Original Editor - Carina Therese Magtibay
Top Contributors - Carina Therese Magtibay

Purpose[edit | edit source]

The Ipswich Touch Test was developed by Rayman et. al in 2011 to aid in the assessment of foot sensation among diabetic inpatients. It is a quick and simple test with no equipment required used to screen for patients who are at risk of foot ulceration.[1]

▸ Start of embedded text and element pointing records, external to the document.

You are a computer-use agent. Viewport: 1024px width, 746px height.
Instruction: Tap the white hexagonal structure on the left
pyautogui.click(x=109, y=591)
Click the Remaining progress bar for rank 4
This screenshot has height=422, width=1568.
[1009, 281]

Technique[edit | edit source]

  1. Instruct patient to close eyes and say “yes” whenever the touch on a toe is felt.
  2. Lightly touch/rest the tip of the index finger for 1–2 seconds on the tips of the first, third, and fifth toes of the patient.
    • Do not push, prod, tap, or poke because this may elicit a sensation other than light touch.
  3. Repeat it on the other foot.


Scoring:

  • 0/6 is a poor score
  • 6/6 is a good score
  • <4/6  indicates neuropathy

[2]

Evidence[edit | edit source]

When compared with the 10-g monofilament, the Ipswich Touch Test has:[1]

  • 76% sensitivity
  • 90% specificity

References[edit | edit source]

  1. 1.0 1.1 Rayman G, Vas PR, Baker N, Taylor Jr CG, Gooday C, Alder AI, Donohoe M. The Ipswich Touch Test: a simple and novel method to identify inpatients with diabetes at risk of foot ulceration. Diabetes care. 2011 Jul 1;34(7):1517-8.
  2. Academy of Physical Medicine. Ipswich Touch Test for Peripheral Neuropathy | Osteopathic and Chiropractic CPD. Available from https://www.youtube.com/watch?v=d4z7Yj1vQGU [last accessed 23/03/2023]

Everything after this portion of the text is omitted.